Part 4: Accessing and modifying data in SQL database
[4.1] Accessing database data
- Basic elements of SQL select statement (most important functionality) broken into parts according to order they may appear
with optional parameters in square brackets:
- SELECT [DISTINCT] {list of table column names or acceptable substitutes such as aggregates}.
- [into {new table name}] used in select to insert data from multiple tables can be combined to create a new table. This is different than select - insert statement, here you SELECT {columns} INTO {new table name} without "INSERT" keyword.
- FROM {table list}.
- [WHERE {single search condition}] - for multiple search conditions add as many AND {search condition} and OR
{search condition}.
- [GROUP BY {column list}] - used with aggregates in SELECT list.
- [WITH CUBE|WITH ROLLUP] - used to expand information about data returned to user by SQL server.

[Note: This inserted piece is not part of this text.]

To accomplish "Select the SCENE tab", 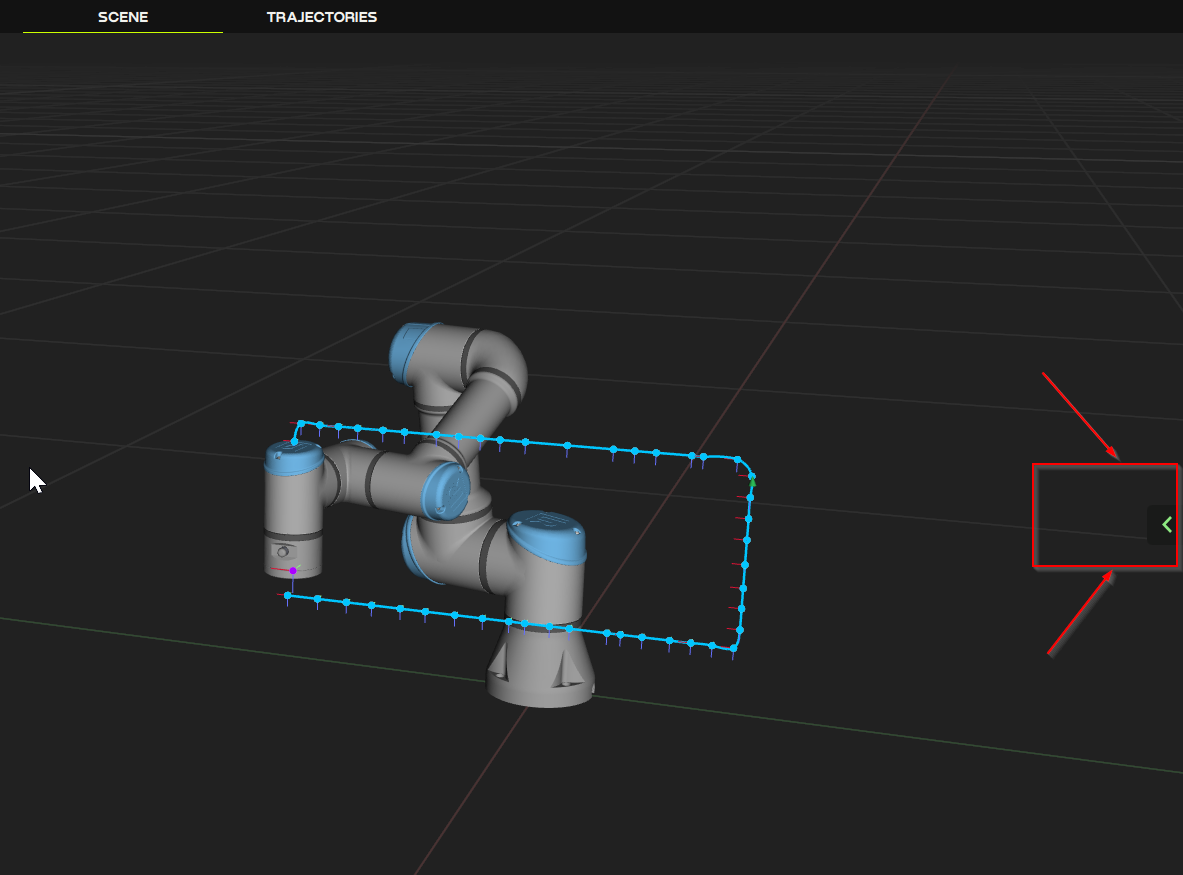I will [x=122, y=17].
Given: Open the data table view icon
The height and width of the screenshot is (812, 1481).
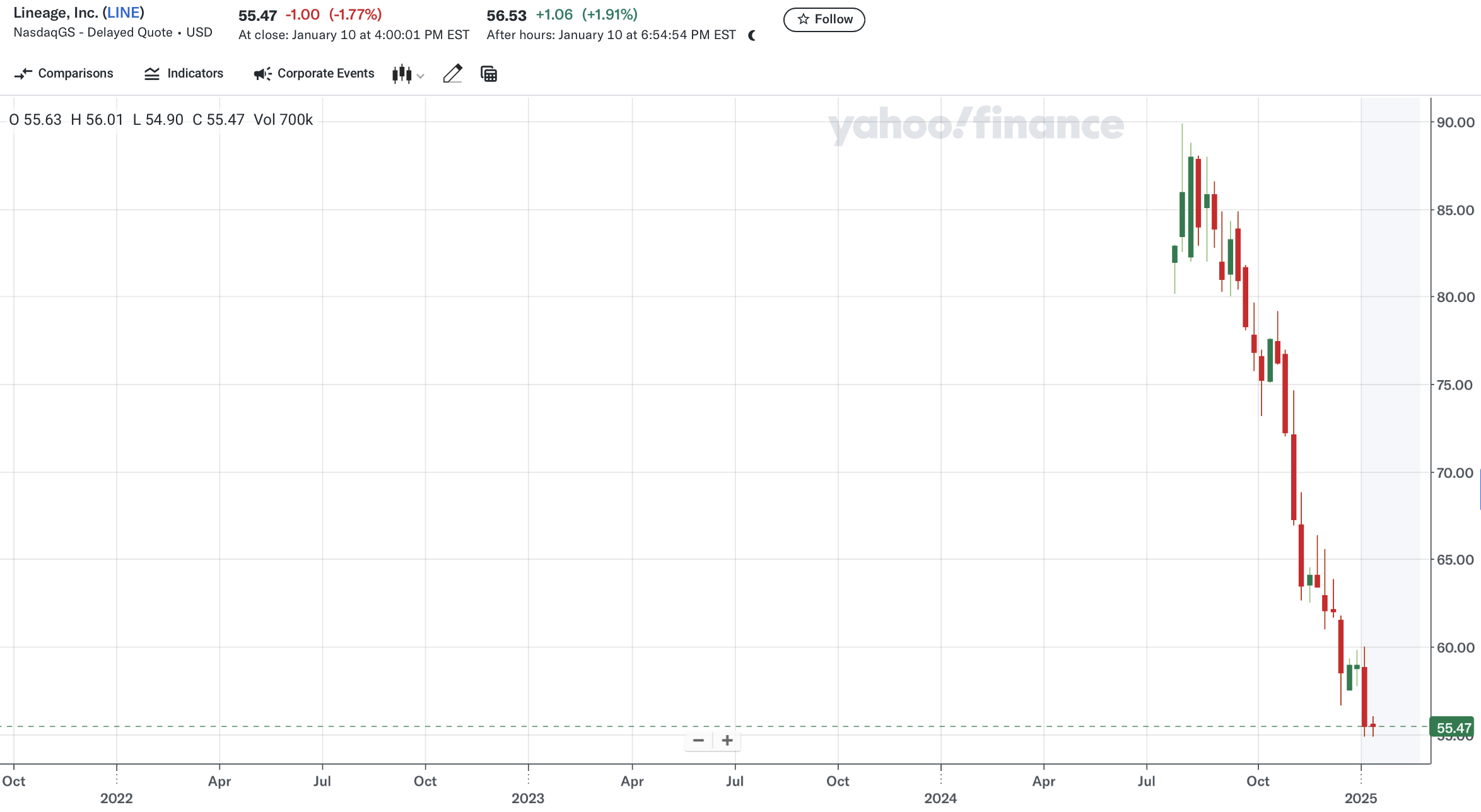Looking at the screenshot, I should point(489,74).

Needs "GROUP BY" to be used, "WITH CUBE" or "WITH ROLLUP" but not both.
- [HAVING {aggregate conditions}] - limits placed on aggregate functions present in select statement, can use AND and
OR for multiple conditions.
- [ORDER BY {columns list}[ASC|DESC]] - order by column data, can use ASC or DESC after each column name to specify whatever
sorting should be ascending or descending.

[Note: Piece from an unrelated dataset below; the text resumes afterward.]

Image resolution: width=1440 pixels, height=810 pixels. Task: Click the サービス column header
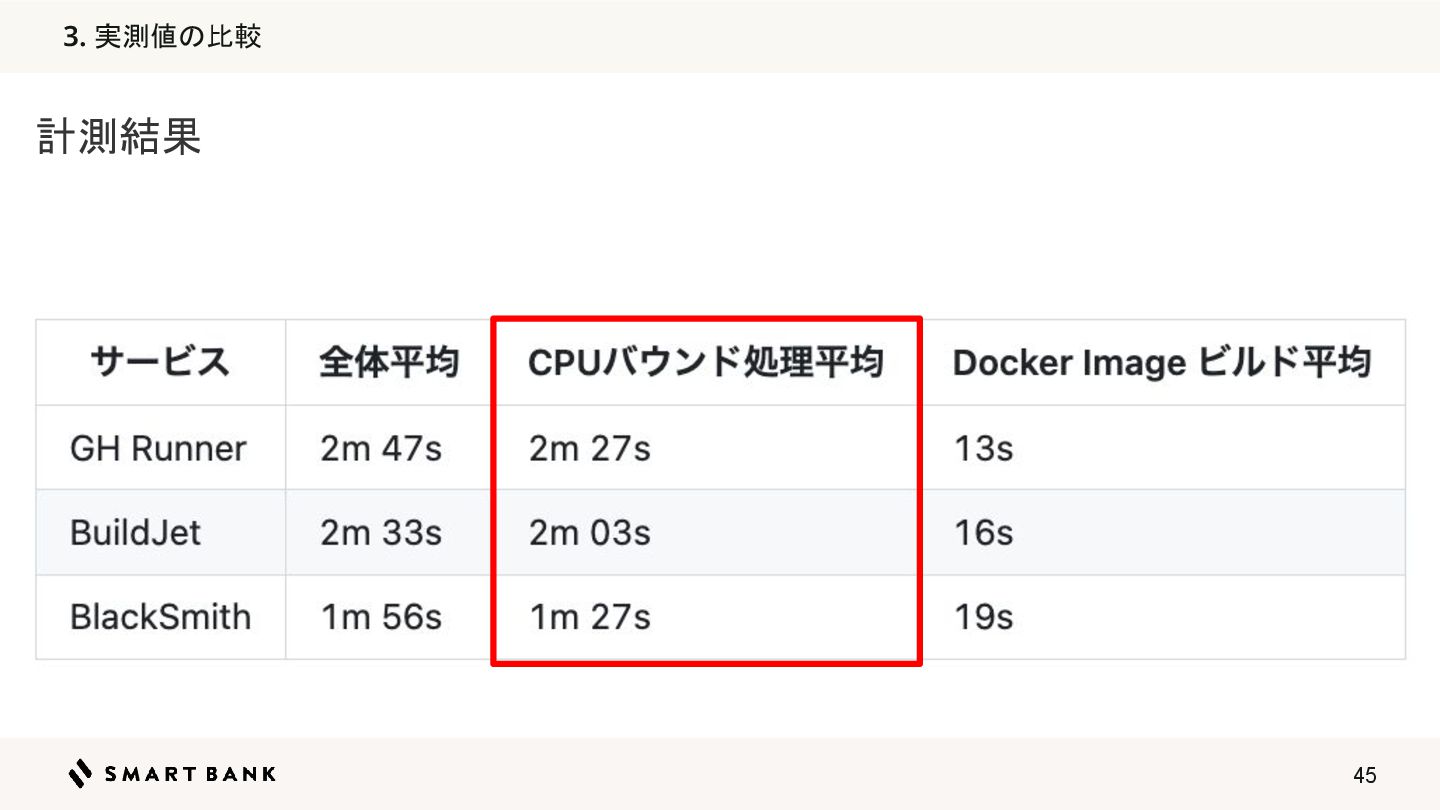pyautogui.click(x=160, y=362)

- In select clause you may use "DISTINCT" to specify distinct values only, "TOP n" to choose n first
values returned by the query. The "AS" keyword is optional and is used to rename column names or output from
aggregates. Note that when using an alias for a table name, subsequent references to that column may use the alias, for
renamed aggregates you cannot use the alias in SQL - its for display purposes only. Alias for a table needs to be used instead
of a table name in subsequent SQL, if table name is used instead of an alias defined for it SQL server will throw an error.
- There are two types of joins, "inner" and "outer". Both join types are based on set theory. Outer joins can be left
(all rows from left table with join condition matching rows from right table), right (all rows from right table with join
condition matching rows from left table) or full (all rows from both tables regardless of join condition). Most joins can be
re-written as sub-queries and vice versa.
- Subqueries can be used to retrieve values that are part of the select statement as well as placed in the where clause.
In the where clause there are different keywords that can be placed between subquery and "WHERE" keyword, such as
"IN", "NOT IN", "{comparison operator} [ANY|ALL]", "EXIST", "NOT EXIST"
(existence checks for value returned by a query of True or False regarding existence).
- The "cube" operator generates result set that includes aggregates for all combinations of values in selected columns - 3D
data view. You will get an extra row(s) (at least one extra row) in your query where for each output column combination you
will get values of aggregates. This includes null value for output columns.
- The "rollup" operator is used to create hierarchical order from lowest to highest according to columns listed in group by clause.
- With both cube and rollup operators you can use aggregate function "GROUPING({column(s) used in group by clause})"
that is used to indicate with 1 or 0 rows in return query that are part of rollup or cube operation (1) or not (0).
- Both cube and rollup are not ANSI standard, however, they should be used instead of "COMPUTE|COMPUTE BY".
- You use compute statement to create additional results sets after execution of a select statement. These result sets contain
summary information about data present in a column(s) using aggregate function. "COMPUTE {aggregate function such as
sum({column name})}, [more computations] [BY] [column name]".
- "sp_executesql" stored procedure can be used to execute SQL statements that can be reused multiple times or contain
dynamic SQL.
[4.2] Updating, deleting and inserting database data
- Insert syntax: "INSERT [INTO] {table or view} [(list of columns comma separated)] (list of values comma separated in
quotes if needed)". Note that "INTO" is optional.
- Insert select query is created with "INSERT [INTO] {table or view} [(list of columns comma separated)]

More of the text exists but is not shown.